Microsoft hosted three top female executives who discussed how they worked their way to positions of prominence in a male dominated industry, and shared their advice for women in the early stages of their career.
The panel, hosted by media personality Adam Spencer, featured Maree Adshead, who is the CEO of the Open Data Institute in Queensland, Andrea Della Matea, senior vice-president at Insight, and Grace Kerrison, Microsoft's director of enterprise partners in APAC.
So how did these powerful women make those hard decisions between and family and work that defined their careers?
Adshead said that the decision early in her career as a lawyer at Minter Ellison to leave and join a start up, made all the difference — "I'm clearly not motivated by money."
Instead she claims that the decision was motivated by looking around at her colleagues' busy lives, and their children being raised by others. She wanted a different life, working at home "with kids running around your feet."
Della Matea said the key is in trusting your decisions, and not focusing on regrets. Her partner played a critical role, and told her to seize her career opportunities, she said.
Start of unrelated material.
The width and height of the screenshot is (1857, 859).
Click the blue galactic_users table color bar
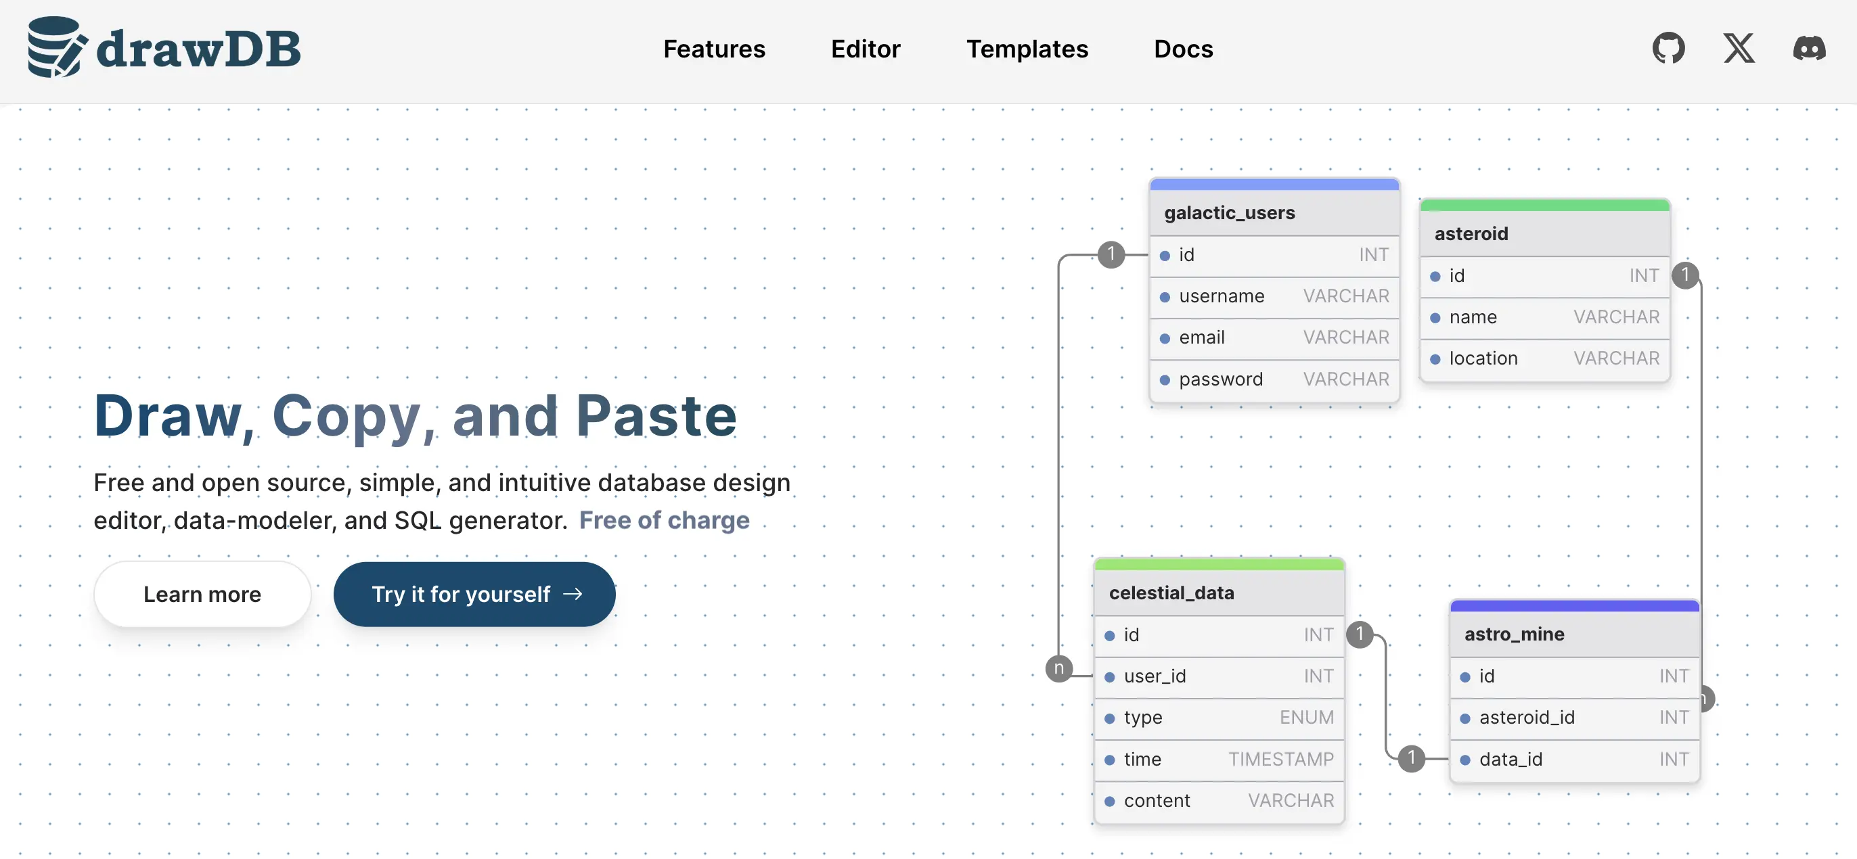pyautogui.click(x=1274, y=184)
Kerrison agrees, her family was all set to move and settle in New Zealand, but a last minute call from Microsoft MD, Pip Marlow, to seize a senior position in Singapore changed all that. She jumped at the opportunity, and moved the whole family over there. That key shift "laid the foundation" for future career successes, but she does plan to one day move back to New Zealand.
When asked what advice these senior leaders could offer young women looking to drive toward their goals, the three had similar responses.
Kerrison said young women need to look at role that's interesting, rather than cash and titles. Della Matea agrees, noting that too many workers focus on job titles rather than more interesting opportunities.
Adshead goes a step — "learn to say 'yes' more".
"How many times have I dragged myself to a function I didn't want to go to — and then met a key partner?"
Due to the lack of representation in the industry, mentoring has become increasingly important to develop the business, strategic and social skills to survive in a tough market.
Kerrison breaks mentoring down into coaching and mentoring — the former more of a sounding board (such as feedback on a meeting), the latter a long term relationship about working towards specific goals.
Adshead said it was something she never had access to during her career, but has made the effort to get involved with mentoring young women. She broke it down into informal and formal mentoring — the difference between a café chat, and a more structured feedback session.